Architecture

Graft is a transactional storage engine designed for lazy, partial replication to the edge. It provides a strongly consistent data model with object storage durability, making it ideal for syncing structured or semi-structured data across unreliable or distributed environments.

At its core, Graft splits storage responsibilities across three major layers:

1. Volumes (Logical Data Model)

A Volume is the core unit of data in Graft. Each Volume:

Is identified by a 128-bit Volume ID (GID)
Stores fixed-size Pages (4KiB each), indexed by PageIdx starting at 1
Tracks a monotonically increasing LSN (Log Sequence Number) for transactional updates
Grows sparsely—writing to PageIdx(1000) will increase the volume’s PageCount to 1000, even if no pages before that were written

Volumes are designed to provide a mutable, versioned interface over immutable backend storage.

2. Segments (Physical Storage Format)

Graft writes immutable Segments to durable object storage. Each Segment:

Contains a subset of pages from a specific Volume
Includes an internal index mapping (VolumeID, PageIdx) to page offsets
Is identified by a unique Segment ID (also a GID)
Is created via writes to the PageStore

Segments serve as the durable, append-only log of page updates over time. They allow efficient reads by indexing content and enable snapshot reconstruction via minimal state tracking.

3. Snapshots and Grafts (Version Control)

A Snapshot represents the state of a Volume at a specific LSN. It is defined as (VolumeID, LSN, PageCount) and allows consistent reads across distributed clients.
A Graft is a sparse set of PageIdxs—essentially a patch or delta—which indicates which pages were changed in a given Segment or between Snapshots.

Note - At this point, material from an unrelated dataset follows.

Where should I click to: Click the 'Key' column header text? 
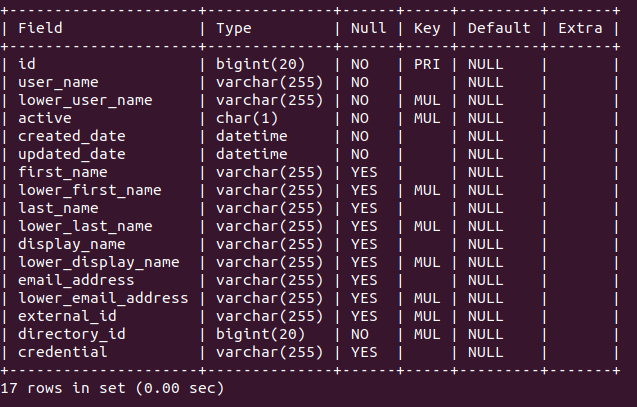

These structures are used to replicate only the necessary data to edge nodes or replicas. Instead of shipping entire Segments, Graft-aware clients can subscribe to or request just the Pages they care about, using Grafts to stay up to date.

4. Backend Services

Graft’s architecture is service-oriented, with distinct components for coordination and data access:

Metastore: Stores metadata for each Volume, including the log of Segments, Snapshot history, and current LSN. Also responsible for coordination tasks like garbage collection, authentication, and graft tracking.
Pagestore: Stores the raw Pages stored in Segments. Supports efficient versioned reads of Pages at a particular LSN.

Both services can be deployed independently and are designed to scale horizontally.

5. Client Models

Graft supports multiple client types to serve different replication and access patterns:

Replica Client: Subscribes to volume updates and lazily replicates only the Pages it needs, based on Graft data.
Lite Client: Stateless client optimized for single reads or writes, typically used for fire-and-forget workloads or one-shot syncs.